[Start of Attachment]
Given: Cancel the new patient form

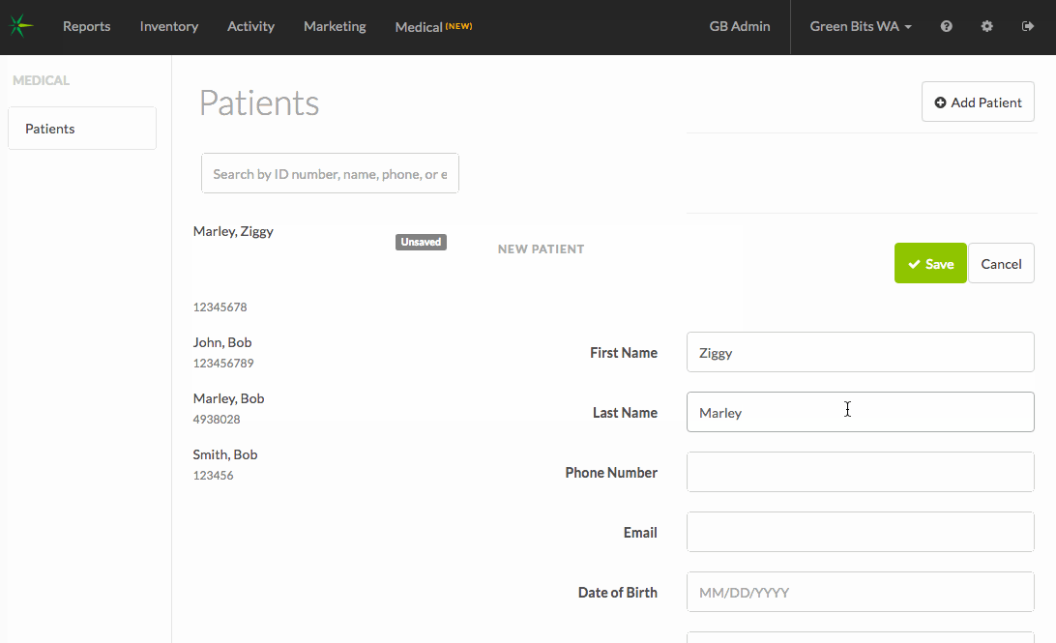Looking at the screenshot, I should (1001, 264).
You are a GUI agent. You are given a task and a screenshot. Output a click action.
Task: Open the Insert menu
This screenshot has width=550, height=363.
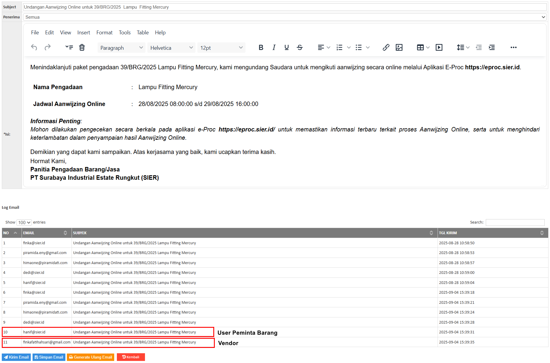pyautogui.click(x=84, y=33)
[End of Attachment]
What is required
Write out the material above precisely, leaving each picture behind.

Answer area
Given: Cancel the new patient form

Looking at the screenshot, I should (1001, 264).
You are a GUI agent. You are given a task and a screenshot. Output a click action.
Task: Open the Insert menu
This screenshot has width=550, height=363.
pyautogui.click(x=84, y=33)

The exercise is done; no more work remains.